The Federal Reserve's 'Too-Big-To-Fail' Paternalism

X
Story Stream
recent articles

The Federal Reserve on January 24 issued guidance for "eight domestic bank holding companies that may pose elevated risk to U.S. financial stability." The guidance, which is part of Dodd-Frank resolution planning, is intended to "clarify" expectations for these companies and guide the Federal Reserve staff charged with supervising them. But the fact that such guidance is necessary illustrates what is wrong with our financial system and its regulatory framework.

The guidance identifies areas in which, absent proper precautions, the covered banks-Bank of America, Bank of New York Mellon, Citigroup, Goldman Sachs, JPMorgan Chase, Morgan Stanley, State Street, and Wells Fargo-might run into trouble. The Fed's list focuses on getting firms to think about things such as collateral management, the fickleness of funding sources and service providers, the ability of their computer systems to produce reliable data, and contingency plans for unexpected disruptions. The Fed also wants these banks to know what each major business unit does, who its key employees are, who regulates it, and where it operates.
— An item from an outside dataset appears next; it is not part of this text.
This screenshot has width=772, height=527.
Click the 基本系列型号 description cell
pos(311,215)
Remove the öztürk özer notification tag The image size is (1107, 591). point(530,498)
Although billed as part of "recovery and resolution preparedness," the Fed's itemized list is made up of things that the targeted banks should be doing of their own volition in order to stay in business. Most private companies do not need the government to tell them to keep tabs on their exposures to other firms, plan for potential disruptions to important funding sources or service providers, or know who key employees are. In a normally functioning market, these large financial institutions and their smaller competitors all would constantly be thinking about and testing their risks, vulnerabilities, potential exposures, and contingency plans. If they didn't, a more alert rival would eat their lunch.

But banking, as the contemporary American regulatory system has shaped it, is not a normally functioning, competitive market. Bank regulators see it as their mission to perpetuate a handful of big banks. Dodd-Frank cast its support behind that mission by drawing lines between systemically important and other financial institutions. Banks that aren't deemed systemically important are permitted to fail - as they should be - when they make poor decisions. Their failure is made more likely, however, by the fact that they are forced to compete for capital, customers and creditors with the large banks that the regulatory apparatus has deemed too big to fail. By singling out these eight behemoths for special regulatory spoon feeding, as the Fed did in this latest guidance, the Fed is reinforcing the too big to fail message. It is saying that these banks are so important that the Fed needs to tell them to do things they would be doing on their own if the government were not standing ready to clean up their messes.

Of course, the Fed and other bank regulators should be checking to see whether all of the entities they regulate are striving to understand themselves, their counterparties, their customers, their risks, and the changing landscapes in which they operate. But fundamentally, the task of running a bank of any size belongs with the bank's directors and the managers they hire to make day-to-day operational decisions. If these private decision-makers are doing a lousy job, the market will effectively convey that message to them, unless the government intervenes to dampen that message.

This latest Fed guidance is not in itself particularly remarkable as it is one of a series of such directives. But it underscores the degree to which the government views large financial institutions as incapable of running themselves. One important source of that incapacity is the regulatory structure that fosters private market reliance on government decision-making, risk spotting, monitoring, and rescuing.

Hester Peirce is a senior research fellow at the Mercatus Center at George Mason University.